Después de un período de cierre, el teatro fue reinaugurado en 1959 bajo su nombre actual cuando la Provincia transfirió su administración al Consejo Provincial de Difusión Cultural, hoy conocido como Ente Cultural de Tucumán. Desde entonces, se estableció como sede fija de importantes cuerpos artísticos locales, entre ellos el Ballet Clásico, la Orquesta Estable, la Banda Sinfónica y el Coro Estable, consolidándose como el corazón del festival anual Septiembre Musical.

Con capacidad para 800 espectadores, el Teatro San Martín destaca por contar con las condiciones técnicas necesarias para montar grandes producciones operísticas, realizando alrededor de 100 funciones anuales y manteniendo uno de los pocos cuerpos estables artísticos completos del país.

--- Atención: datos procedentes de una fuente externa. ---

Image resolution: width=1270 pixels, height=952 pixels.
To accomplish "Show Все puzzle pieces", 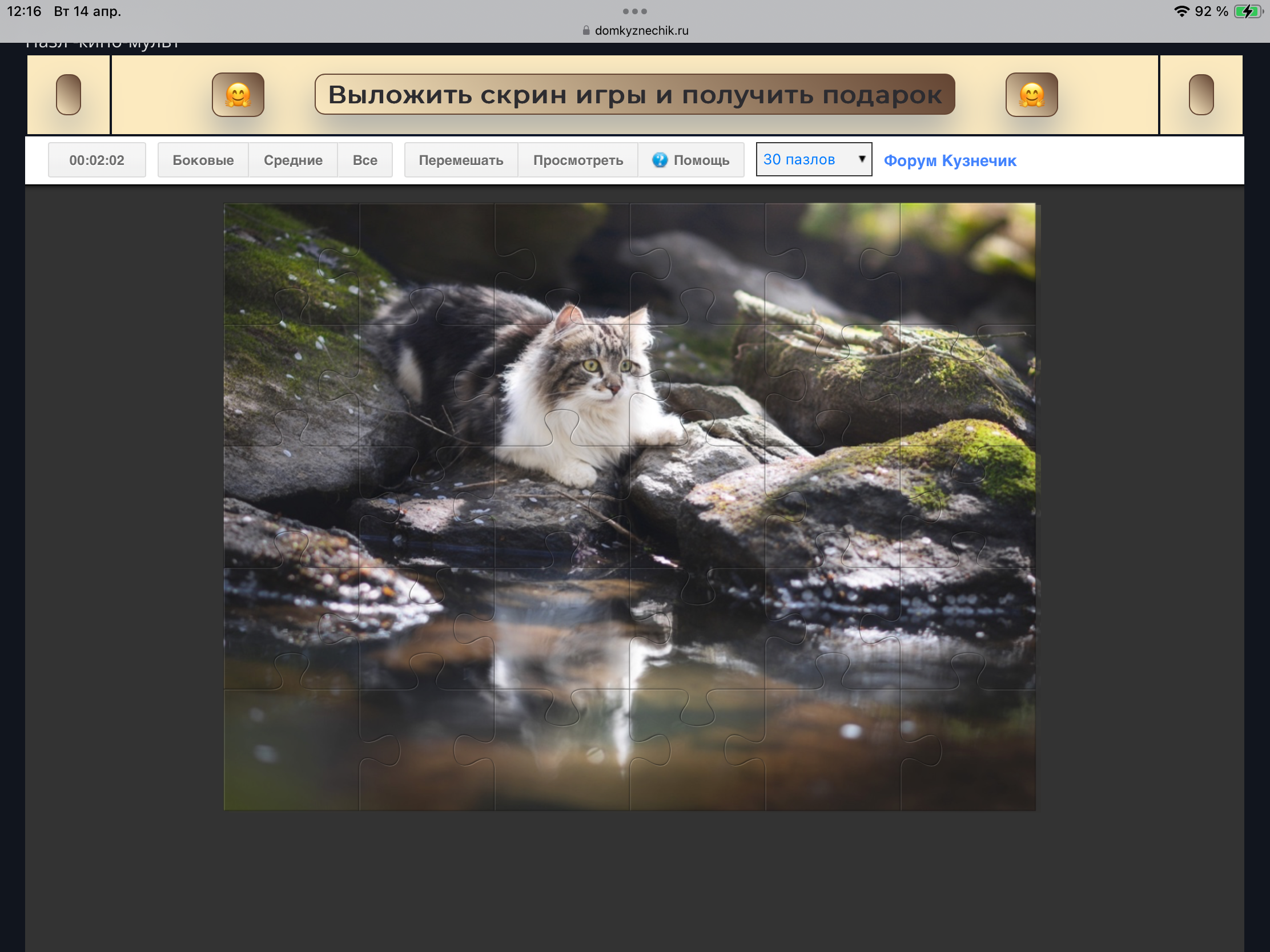I will tap(364, 160).
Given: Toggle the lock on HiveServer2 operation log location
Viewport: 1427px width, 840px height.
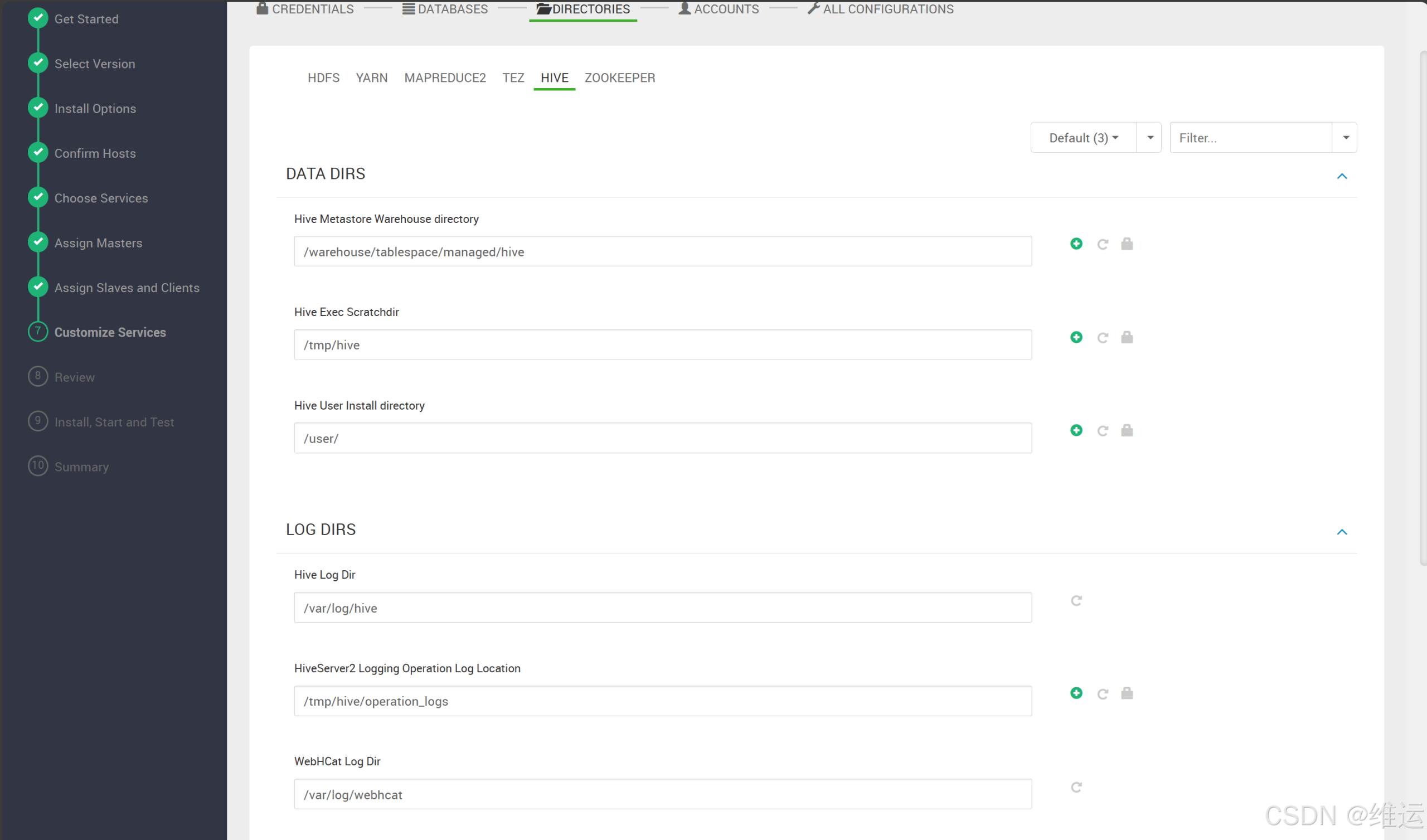Looking at the screenshot, I should click(1127, 693).
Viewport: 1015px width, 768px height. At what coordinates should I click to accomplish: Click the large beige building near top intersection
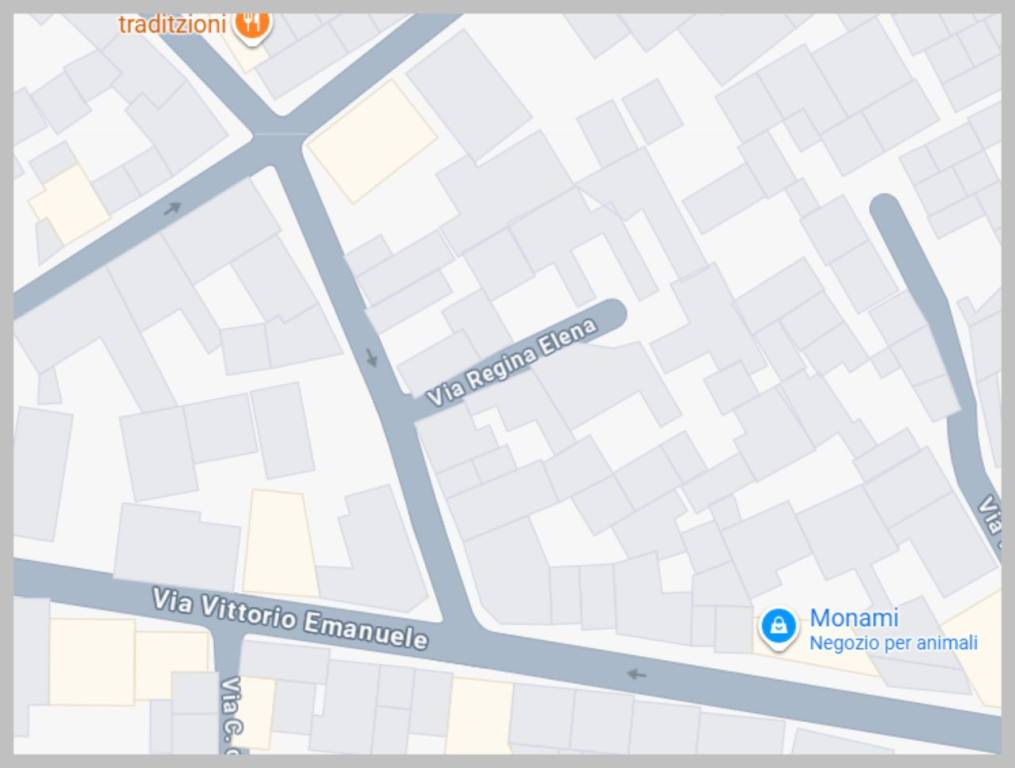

En años recientes, el teatro ha experimentado una serie de modernizaciones que abarcan desde mejoras estéticas hasta la incorporación de tecnología avanzada. Entre las actualizaciones más notables se encuentran nuevos sistemas de aire acondicionado únicos en el noroeste argentino, gestionados por un sistema central informatizado, y la construcción de un núcleo sanitario accesible para personas con discapacidad. En 2012, durante la celebración de su centenario, se sumó la emblemática araña de bronce y cristales que realza la sala principal.

Un momento destacado en la historia reciente del teatro fue la adquisición en 2005 de un piano Steinway & Sons, reconocido internacionalmente, que ha sido elogiado por artistas como Martha Argerich y Bruno Gelber, este último calificándolo como “el mejor piano del mundo” disponible en Tucumán.